Jueza definió que Moisés siga en arresto domiciliario para favorecer su tratamiento; la Fiscalía apeló

Semanas atrás el equipo fiscal había reportado tres incumplimientos, luego Moisés tuvo un episodio de salud mental e inició un tratamiento psiquiátrico; la magistrada ponderó que, desde que lo inició, cumplió tanto con la medida como con las indicaciones médicas

Moisés, joven que mató a su padre tras años de abusos, durante audiencia por el homicidio.
Moisés, joven que mató a su padre tras años de abusos, durante audiencia por el homicidio.
Foto: Estefanía Leal/El País.

La jueza María Noel Odriozola valoró que Moisés Martínez no salió de su domicilio desde que fue dado de alta de la internación y que viene siguiendo el tratamiento que se le fue indicado. Con esos argumentos, mantuvo la decisión de no enviarlo a prisión preventiva y mantenerlo en arresto domiciliario total.

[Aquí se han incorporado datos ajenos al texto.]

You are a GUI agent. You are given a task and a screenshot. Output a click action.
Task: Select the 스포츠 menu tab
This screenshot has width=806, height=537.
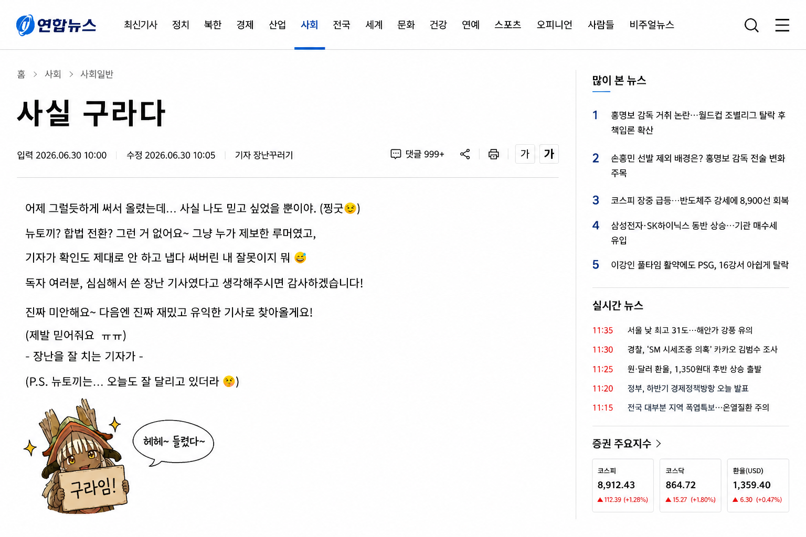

Martínez fue condenado a 12 años de cárcel, pero hasta que la sentencia no se encuentre firme (no lo está porque fue apelada) tiene derecho a ser tratado como inocente y esperar la resolución en libertad. Se lo puede enviar a prisión o imponérsele medidas si se entendiera que su libertad genera algún riesgo (de fuga, de entorpecimiento de la investigación, para la sociedad, etc). En este caso, la jueza entendió que podía haber riesgo de fuga pero este podría ser mitigado con un arresto domiciliario. En el medio, Martínez tuvo un intento de autoeliminación.

En mayo, la Fiscalía de Homicidios reportó que incumplió tres veces la medida y pidió que volviera a prisión. Sus abogados, Rodrigo Rey y María de la Paz Echetto sostuvieron que dos de los casos (de pocos minutos) se debieron a un problema técnico de la tobillera y el más largo (de 29 minutos) se debió a que "estaba ya bajo el efecto de alguna ingesta de psicofármacos, sin comprender mucho cuál era el perímetro", dijo Echetto semanas atrás. Insistieron en que no tenía intención real de fugarse y que tenía que hacer tratamiento psicológico.

Odriozola pidió una pericia psiquiátrica que, según reconstruyó El País, mostró que Martínez debe de ser sometido a un tratamiento con varias líneas de acción, pero que eso no impide que eventualmente pueda ir a la cárcel si continuara con él allí. La jueza valoró que el condenado se encuentra en su casa hace aproximadamente un mes y que no violó la medida y cumplió con el tratamiento, con auxilio de su familia. En ese sentido, consideró que no había motivos —por el momento— para enviarlo a prisión. La Fiscalía que encabeza Sabrina Flores sostuvo que ante el incumplimiento y el resultado de la pericia debió haber sido enviado a la cárcel, motivo por el que apeló la resolución.